» Exercise set:
• A. Translate this sentence from the operating agreement excerpt into Spanish: "The Company and the Remaining Members shall have the right to prepay in full or in part such promissory note at any time without penalty."
• B. In the operating agreement excerpt, what annual interest rate does the promissory note carry?
• C. Please turn the paragraph of the operating agreement excerpt that begins "8.7 Closing of Purchase of Former Member's Interest" into a short bulleted list that keeps its main facts.

» Text block:
* Start *

8.5 Election to Purchase Less
Than All of the Former Member’s Interest. If the Company
elects to purchase none or less than all of the Former Member’s Interest, then
the Remaining Members can elect to purchase their pro rata share. In
such instance, each Remaining Member shall notify the Former Member in writing
of his desire to purchase a portion of the Former Member’s
Interest. The failure of any Remaining Member to submit a notice
within the applicable period shall constitute an election on the part of the
Member not to purchase any of the Former Member’s Interest. Each
Remaining Member so electing to purchase shall be entitled to purchase a portion
of the Former Member’s Interest in the same proportion that the Percentage
Interest of the Remaining Member bears to the aggregate of the Percentage
Interests of all of the Remaining Members electing to purchase the Former
Member’s Interest. If any Remaining Member elects to purchase none or
less than all of his pro rata share of the Former Member’s Interest, then the
other Remaining Members can elect to purchase more than their pro rata
share. If the Remaining Members fail to purchase the entire interest
of the Former Member, the Company shall purchase any remaining share of the
Former Member’s Interest.
8.6 Payment of Purchase
Price. The purchase price shall be paid by the Company or the
Remaining Members, as the case may be, at the closing by either of the following
methods, each of which may be selected separately by the Company or the
Remaining Members:
A. The
Company or the Remaining Members shall at the closing pay in the cash the total
purchase price for the Former Member’s Interest; or
B. The
Company or the Remaining Members shall deliver a promissory note at the closing
for the total purchase price for the Former Member’s Interest, which promissory
note shall be payable in four (4) equal annual principal installments, plus
accrued interest at six percent (6%) per annum, and be payable each year on the
anniversary date of the closing. The Company and the Remaining
Members shall have the right to prepay in full or in part such promissory note
at any time without penalty. The obligation, if the Member’s Interest
is purchased by a Remaining Member, shall be secured by a pledge of the Units
being purchased.
Page
22
Operating
Agreement for Phreadz USA, LLC
The
Company may obtain “key-man” life insurance policies with respect to the lives
of any Member. In the event that the Dissolution Event is the death
of the Former Member and such “key-man” life insurance is in place, any benefits
under any such “key-man” life insurance policy which are actually paid shall be
credited towards the purchase price, irrespective of whether such benefits are
paid directly to the Company or to any beneficiary under such
policy.
8.7 Closing of Purchase of
Former Member’s Interest. The closing for the sale of a Former
Member’s Interest pursuant to this Article VIII shall be held at 10:00 a.m. at
the principal office of Company no later than sixty (60) days after the
determination of the purchase price, except that if the closing date falls on a
Saturday, Sunday, or Nevada legal holiday, then the closing shall be held on the
next succeeding business day. At the closing, the Former Member or
such Former Member’s legal representative shall deliver to the Company or the
Remaining Members an instrument of transfer (containing warranties of title and
no encumbrances) conveying the Former Member’s Interest. The Former
Member or such Former Member’s legal representative, the Company and the
Remaining Members shall do all things and execute and deliver all papers as may
be necessary fully to consummate such sale and purchase in accordance with the
terms and provisions of this Agreement.

* End *

» Supplied data:
* Start *

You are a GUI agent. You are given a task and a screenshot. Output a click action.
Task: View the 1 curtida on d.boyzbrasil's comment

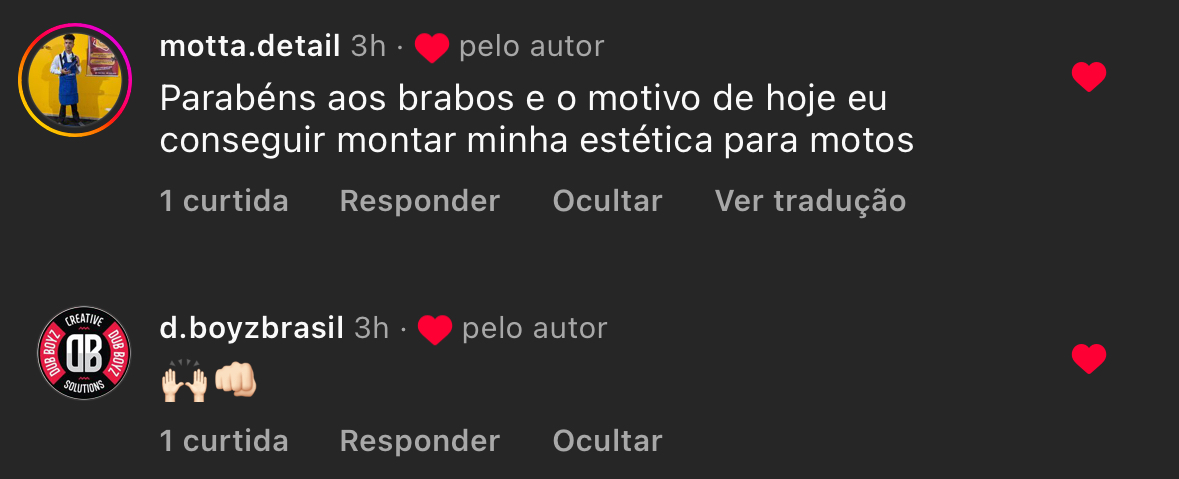[x=224, y=441]
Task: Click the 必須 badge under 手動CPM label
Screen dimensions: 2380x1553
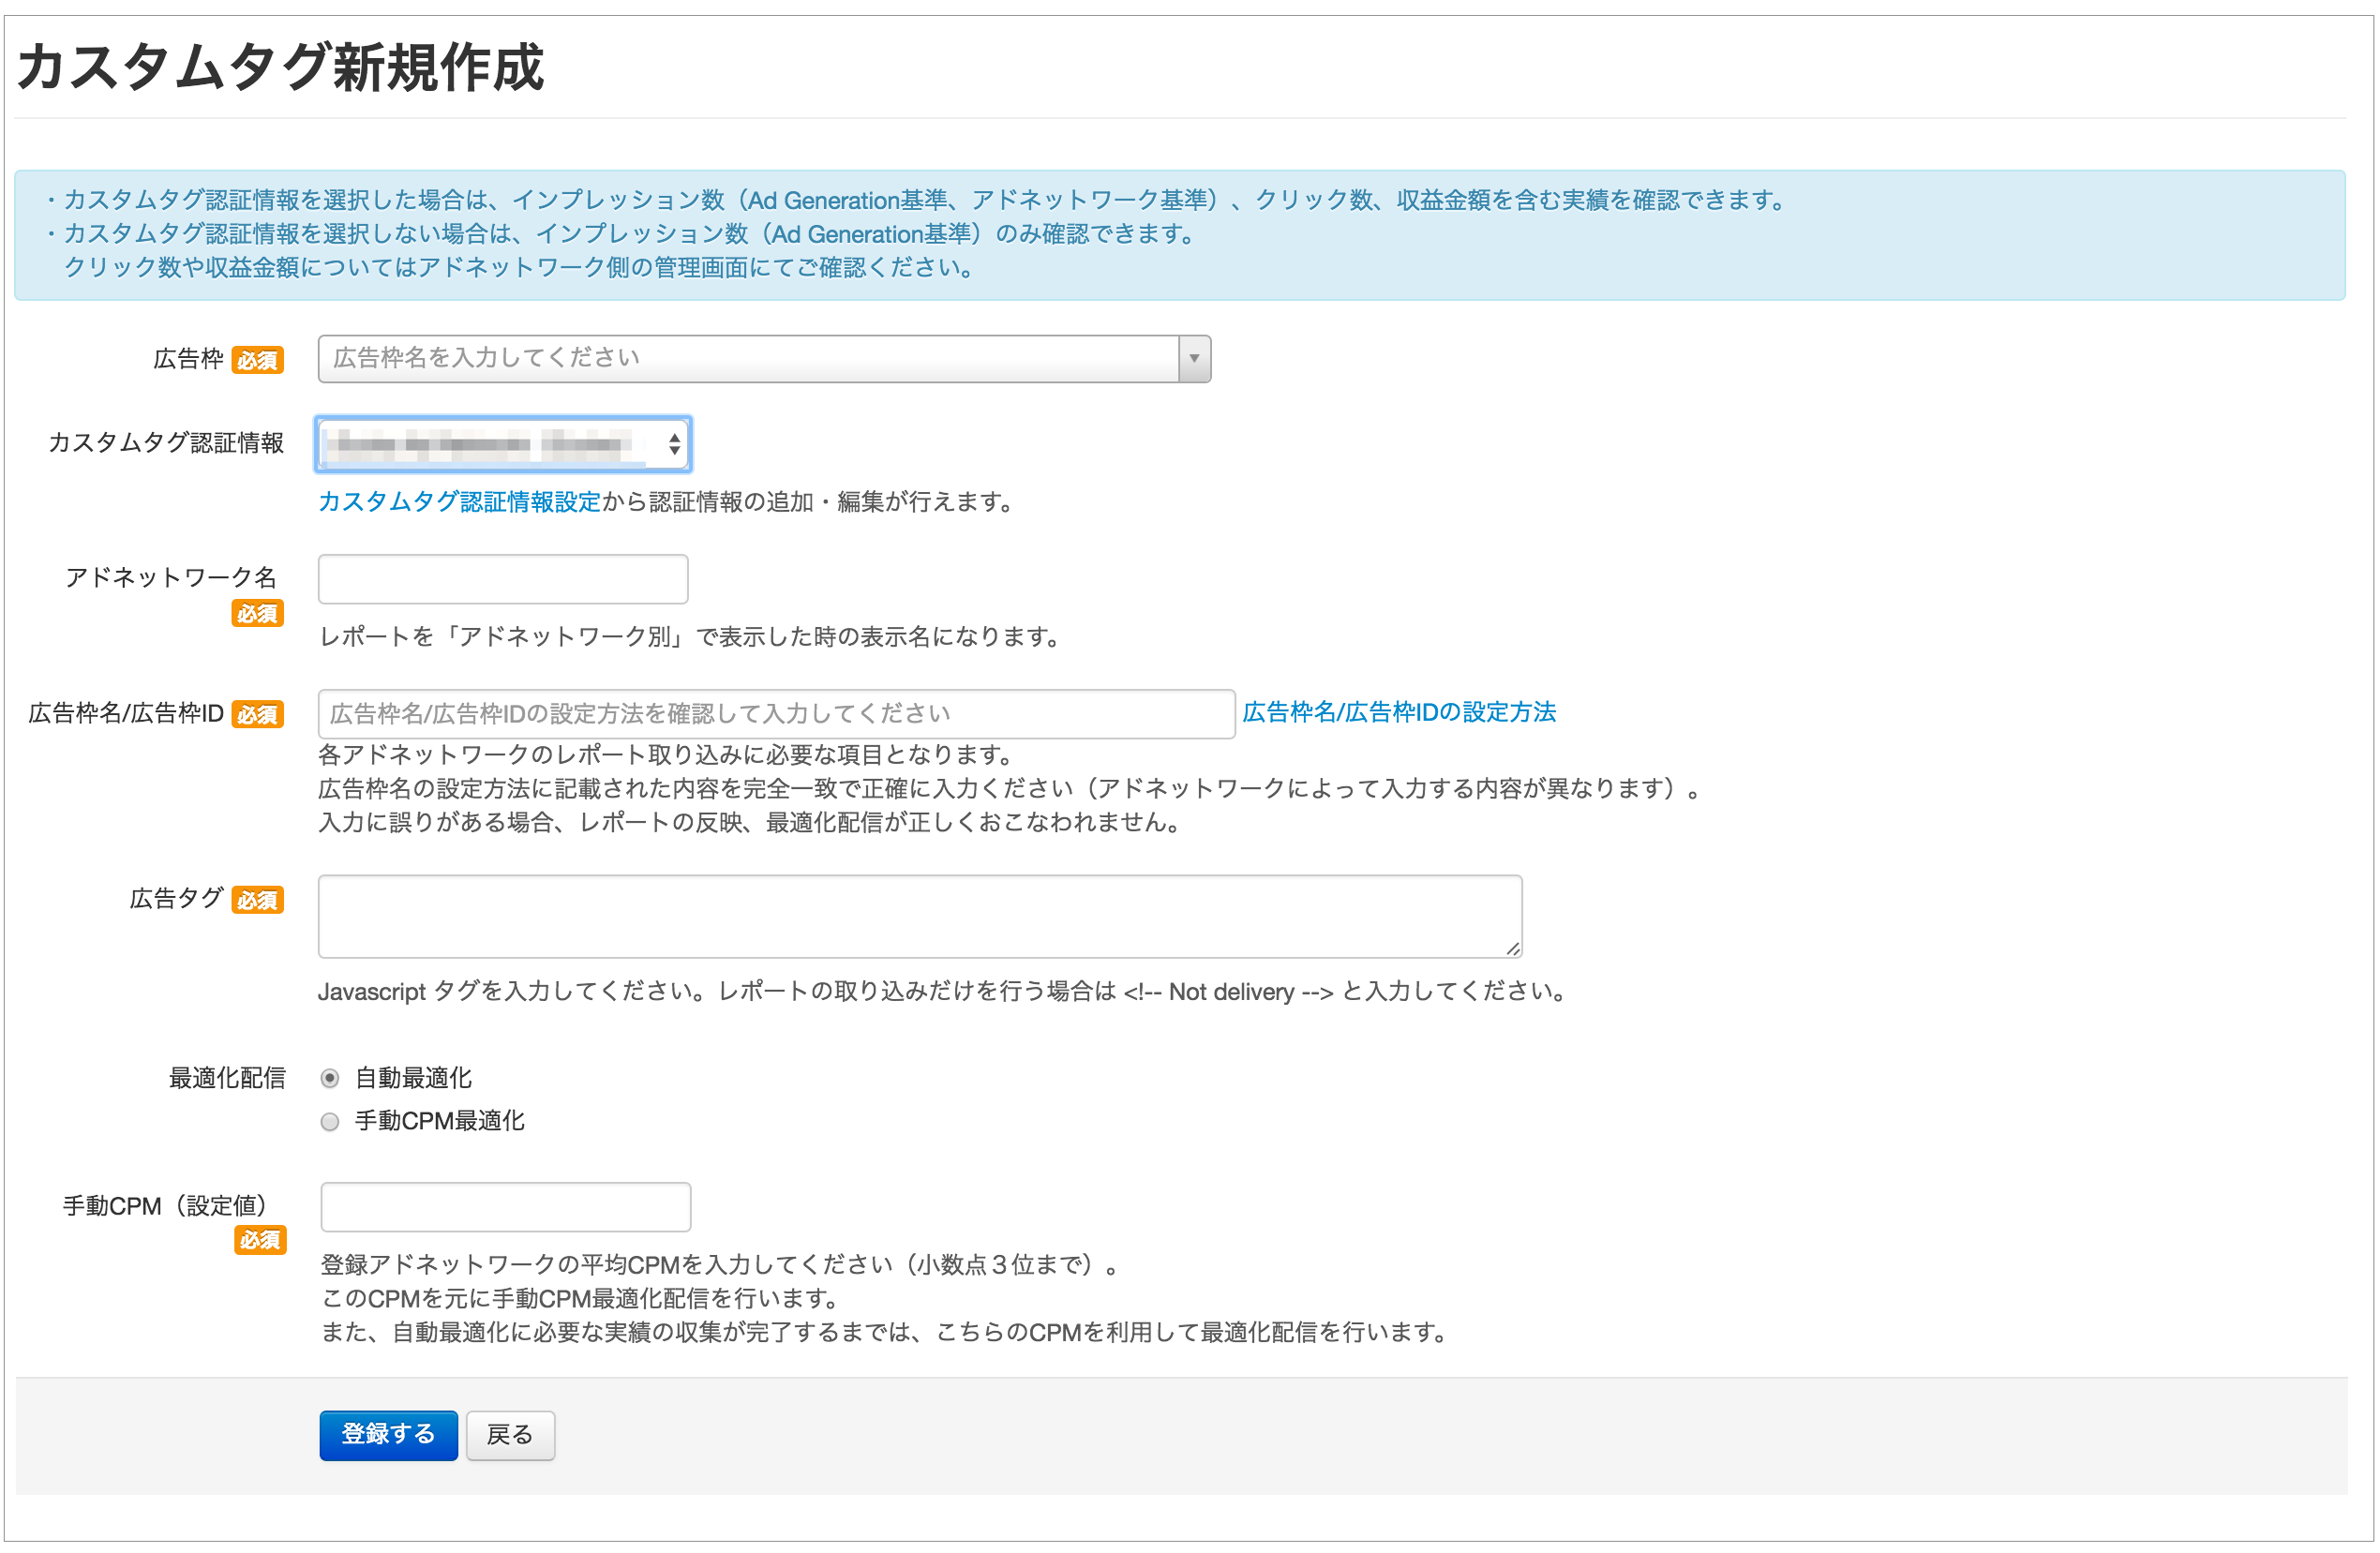Action: (x=260, y=1240)
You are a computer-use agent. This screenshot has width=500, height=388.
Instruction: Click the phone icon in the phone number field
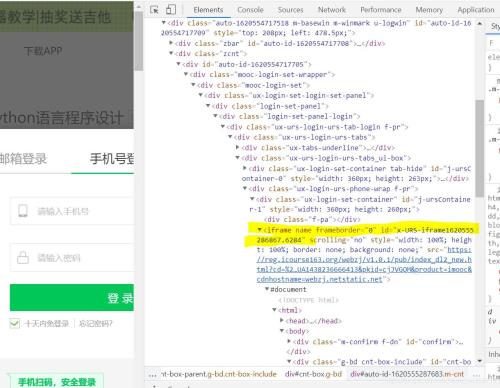pyautogui.click(x=23, y=211)
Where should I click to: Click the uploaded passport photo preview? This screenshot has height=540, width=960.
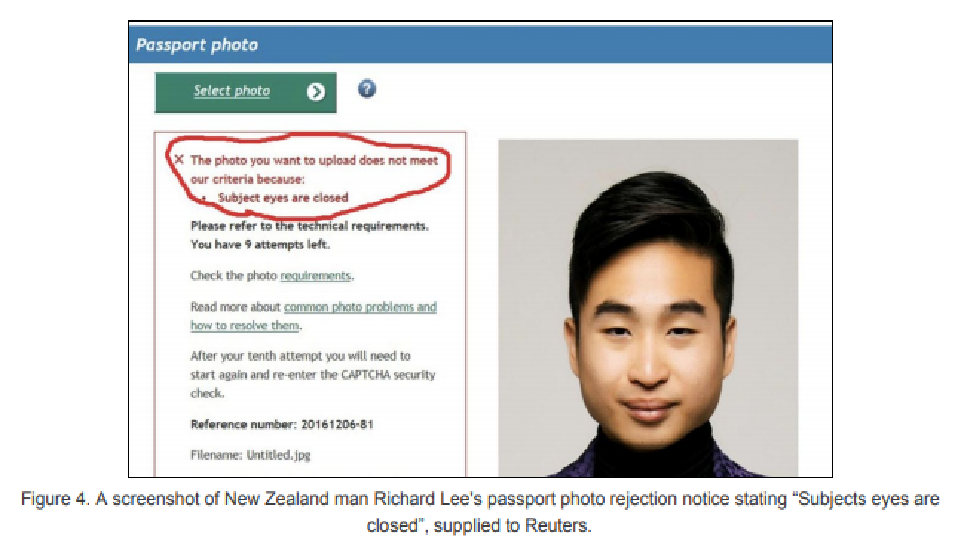[648, 308]

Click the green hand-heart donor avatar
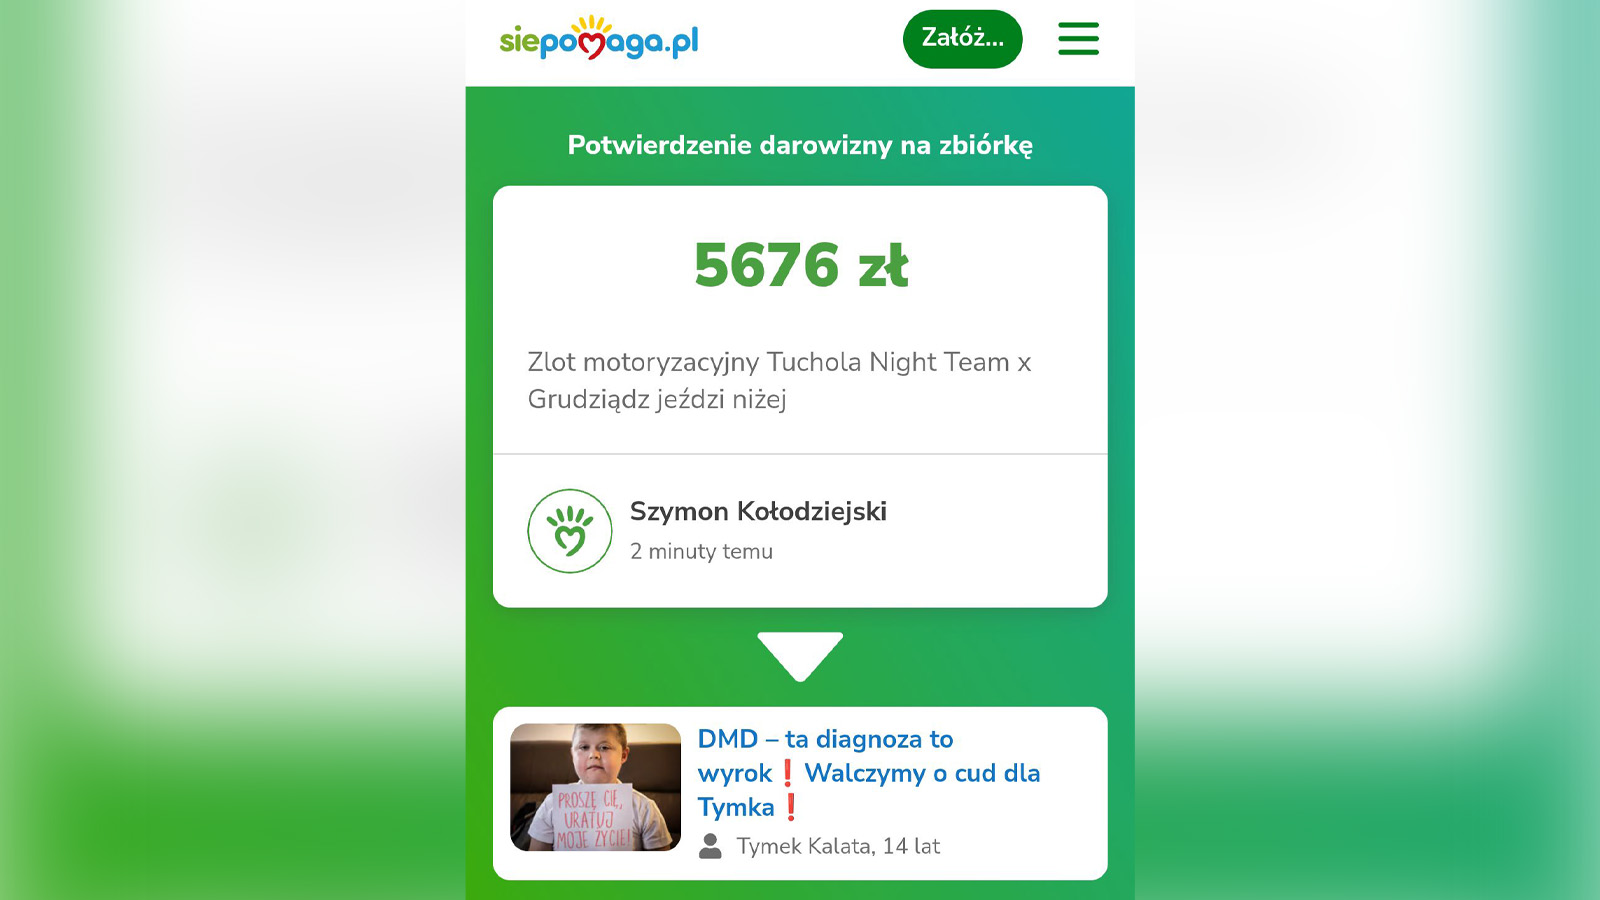click(570, 531)
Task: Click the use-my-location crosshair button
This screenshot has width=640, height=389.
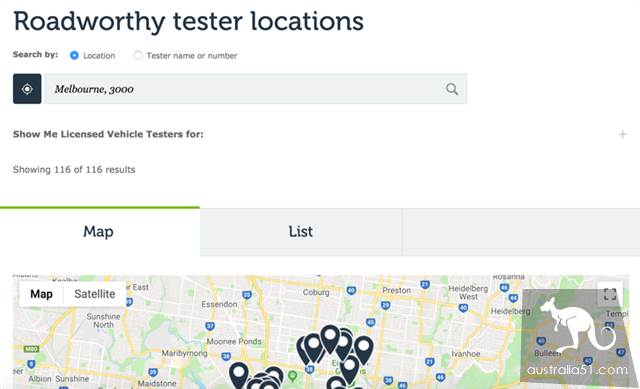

* End *

» Full answers:
• A. La Compañía y los Miembros Restantes tendrán el derecho de pagar por adelantado, total o parcialmente, dicho pagaré en cualquier momento sin penalización.

• B. Six percent (6%) per annum.

• C.
- The closing takes place at 10:00 a.m. at the Company's principal office, no later than 60 days after the purchase price is determined.
- If that date falls on a Saturday, Sunday, or Nevada legal holiday, the closing moves to the next business day.
- At the closing, the Former Member or their legal representative delivers to the Company or the Remaining Members an instrument of transfer that conveys the Former Member's Interest, with warranties of title and no encumbrances.
- The Former Member or legal representative, the Company, and the Remaining Members must do everything and sign all papers needed to complete the sale under the Agreement.